Ambulances are now far better equipped to handle emergency care compared to 2002, the NZa said, and that means patients can travel longer distances. In addition, underused emergency departments, which have to remain open and staffed but whose services are only required some ten times a day, can close.
This would remove a barrier to efficient care, the NZa said, and prevent the waste of scarce resources, both financial and in terms of staff.
However David Baden, chairman of the A&E doctors association, said the NZa is ‘only looking at a paper reality’. ‘Emergency care is a relatively cheap way of treating large numbers of patients. It is more efficient to treat people in their own hospitals where doctors know your medical file,’ he told the Volkskrant.
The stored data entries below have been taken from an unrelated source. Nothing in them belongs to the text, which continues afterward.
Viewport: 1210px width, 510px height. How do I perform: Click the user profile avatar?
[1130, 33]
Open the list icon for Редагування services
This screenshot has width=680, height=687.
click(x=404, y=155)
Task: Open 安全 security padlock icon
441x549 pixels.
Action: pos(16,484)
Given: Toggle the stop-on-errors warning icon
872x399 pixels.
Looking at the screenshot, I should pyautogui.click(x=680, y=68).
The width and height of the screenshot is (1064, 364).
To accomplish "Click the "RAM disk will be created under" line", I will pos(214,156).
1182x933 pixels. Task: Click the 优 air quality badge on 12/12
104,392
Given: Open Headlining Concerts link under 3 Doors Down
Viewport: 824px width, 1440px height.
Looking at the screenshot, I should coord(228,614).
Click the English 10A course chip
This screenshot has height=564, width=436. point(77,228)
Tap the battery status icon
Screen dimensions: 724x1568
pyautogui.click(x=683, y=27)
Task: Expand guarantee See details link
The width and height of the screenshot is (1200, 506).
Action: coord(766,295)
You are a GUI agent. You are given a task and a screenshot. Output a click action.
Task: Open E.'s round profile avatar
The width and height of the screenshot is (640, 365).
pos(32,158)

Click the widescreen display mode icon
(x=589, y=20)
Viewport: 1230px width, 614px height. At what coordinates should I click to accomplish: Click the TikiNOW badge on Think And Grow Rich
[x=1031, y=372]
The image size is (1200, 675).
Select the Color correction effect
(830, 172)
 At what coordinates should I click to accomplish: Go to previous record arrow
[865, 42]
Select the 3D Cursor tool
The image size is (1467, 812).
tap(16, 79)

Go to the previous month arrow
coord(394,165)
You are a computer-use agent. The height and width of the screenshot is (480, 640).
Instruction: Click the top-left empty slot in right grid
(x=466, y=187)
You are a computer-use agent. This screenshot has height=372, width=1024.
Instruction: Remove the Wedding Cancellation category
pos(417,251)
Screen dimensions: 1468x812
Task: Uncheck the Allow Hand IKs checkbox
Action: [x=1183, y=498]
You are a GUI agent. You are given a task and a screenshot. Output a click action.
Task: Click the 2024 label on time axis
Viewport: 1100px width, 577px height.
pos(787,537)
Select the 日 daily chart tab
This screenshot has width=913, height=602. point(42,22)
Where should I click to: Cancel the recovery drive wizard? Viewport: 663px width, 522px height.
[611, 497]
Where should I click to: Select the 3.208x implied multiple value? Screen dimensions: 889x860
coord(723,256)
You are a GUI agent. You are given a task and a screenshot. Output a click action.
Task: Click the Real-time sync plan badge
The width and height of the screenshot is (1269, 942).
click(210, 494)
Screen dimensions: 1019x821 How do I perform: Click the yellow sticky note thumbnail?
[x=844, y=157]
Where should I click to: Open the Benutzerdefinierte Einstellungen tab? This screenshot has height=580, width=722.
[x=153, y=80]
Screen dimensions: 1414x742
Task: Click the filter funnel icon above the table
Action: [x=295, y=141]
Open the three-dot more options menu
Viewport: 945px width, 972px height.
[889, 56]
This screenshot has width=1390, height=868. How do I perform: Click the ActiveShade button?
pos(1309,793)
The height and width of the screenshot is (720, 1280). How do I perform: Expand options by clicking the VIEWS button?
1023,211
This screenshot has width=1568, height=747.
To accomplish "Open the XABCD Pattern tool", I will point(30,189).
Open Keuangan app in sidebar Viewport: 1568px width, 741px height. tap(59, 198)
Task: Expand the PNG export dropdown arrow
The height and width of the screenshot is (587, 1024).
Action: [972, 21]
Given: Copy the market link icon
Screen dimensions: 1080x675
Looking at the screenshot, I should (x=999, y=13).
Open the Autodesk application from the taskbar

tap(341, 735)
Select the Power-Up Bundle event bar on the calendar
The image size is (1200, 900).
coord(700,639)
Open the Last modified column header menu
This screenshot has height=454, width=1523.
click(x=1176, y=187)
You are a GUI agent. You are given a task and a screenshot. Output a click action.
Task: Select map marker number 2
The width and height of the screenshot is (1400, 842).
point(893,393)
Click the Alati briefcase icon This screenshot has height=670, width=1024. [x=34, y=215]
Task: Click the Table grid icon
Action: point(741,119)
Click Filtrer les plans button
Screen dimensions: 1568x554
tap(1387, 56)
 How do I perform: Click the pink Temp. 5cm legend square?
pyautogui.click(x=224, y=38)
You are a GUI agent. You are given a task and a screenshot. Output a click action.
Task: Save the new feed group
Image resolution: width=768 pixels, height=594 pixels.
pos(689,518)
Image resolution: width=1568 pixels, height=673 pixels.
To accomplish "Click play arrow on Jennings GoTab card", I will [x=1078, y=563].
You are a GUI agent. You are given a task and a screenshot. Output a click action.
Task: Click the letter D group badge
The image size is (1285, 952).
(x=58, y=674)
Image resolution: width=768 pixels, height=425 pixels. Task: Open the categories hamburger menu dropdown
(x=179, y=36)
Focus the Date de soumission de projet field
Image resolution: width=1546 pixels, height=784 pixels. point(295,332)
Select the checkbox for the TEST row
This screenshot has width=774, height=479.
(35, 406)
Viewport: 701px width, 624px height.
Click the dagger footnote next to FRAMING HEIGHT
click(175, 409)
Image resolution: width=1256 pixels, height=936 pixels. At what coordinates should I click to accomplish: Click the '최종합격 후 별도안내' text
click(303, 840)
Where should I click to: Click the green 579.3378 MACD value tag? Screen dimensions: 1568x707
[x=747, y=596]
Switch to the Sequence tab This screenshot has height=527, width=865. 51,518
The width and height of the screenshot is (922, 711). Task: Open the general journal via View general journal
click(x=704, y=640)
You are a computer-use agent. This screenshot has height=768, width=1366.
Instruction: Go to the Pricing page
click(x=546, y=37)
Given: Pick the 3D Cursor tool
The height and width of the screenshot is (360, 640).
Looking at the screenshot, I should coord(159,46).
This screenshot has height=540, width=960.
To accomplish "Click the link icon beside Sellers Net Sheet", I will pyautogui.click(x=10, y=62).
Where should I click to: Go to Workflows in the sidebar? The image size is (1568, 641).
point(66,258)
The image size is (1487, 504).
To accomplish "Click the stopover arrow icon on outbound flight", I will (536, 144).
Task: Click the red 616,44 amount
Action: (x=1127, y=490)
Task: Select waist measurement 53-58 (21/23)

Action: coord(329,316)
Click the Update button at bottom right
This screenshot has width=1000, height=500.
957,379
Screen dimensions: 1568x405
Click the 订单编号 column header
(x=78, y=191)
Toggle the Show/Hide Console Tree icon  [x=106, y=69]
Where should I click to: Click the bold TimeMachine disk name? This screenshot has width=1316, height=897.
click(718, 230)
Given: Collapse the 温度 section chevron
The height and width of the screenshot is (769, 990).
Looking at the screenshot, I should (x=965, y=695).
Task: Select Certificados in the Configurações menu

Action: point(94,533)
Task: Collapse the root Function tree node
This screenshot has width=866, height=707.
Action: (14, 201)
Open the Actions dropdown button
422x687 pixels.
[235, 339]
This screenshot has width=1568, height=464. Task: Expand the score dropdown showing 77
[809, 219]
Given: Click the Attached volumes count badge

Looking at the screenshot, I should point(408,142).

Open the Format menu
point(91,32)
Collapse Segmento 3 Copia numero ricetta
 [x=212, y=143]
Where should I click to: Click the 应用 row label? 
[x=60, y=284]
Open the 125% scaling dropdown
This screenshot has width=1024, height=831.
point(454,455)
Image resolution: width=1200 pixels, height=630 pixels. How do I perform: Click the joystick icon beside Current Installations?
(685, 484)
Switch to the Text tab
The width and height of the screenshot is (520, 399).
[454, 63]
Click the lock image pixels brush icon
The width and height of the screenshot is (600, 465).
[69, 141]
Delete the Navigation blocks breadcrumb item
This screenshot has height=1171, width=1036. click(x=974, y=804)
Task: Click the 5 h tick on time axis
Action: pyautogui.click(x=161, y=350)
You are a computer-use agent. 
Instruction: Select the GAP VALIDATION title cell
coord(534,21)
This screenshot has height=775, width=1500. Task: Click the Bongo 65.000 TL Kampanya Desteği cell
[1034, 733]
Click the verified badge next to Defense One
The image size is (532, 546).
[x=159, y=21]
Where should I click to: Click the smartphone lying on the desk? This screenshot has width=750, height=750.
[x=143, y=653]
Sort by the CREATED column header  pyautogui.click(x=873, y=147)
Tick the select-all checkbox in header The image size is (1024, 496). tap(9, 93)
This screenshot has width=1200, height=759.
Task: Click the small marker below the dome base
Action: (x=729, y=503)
The recommendation, which is expected to be adopted by health minister Ernst Kuipers, will have financial consequences for the 82 hospitals with an emergency department.
Baden said the NZa is approaching the problems facing emergency care from the wrong angle. ‘The problem is not that it’s quiet in some places but that others are overly busy. That will not change by closing down a few emergency care departments,’ he told the paper.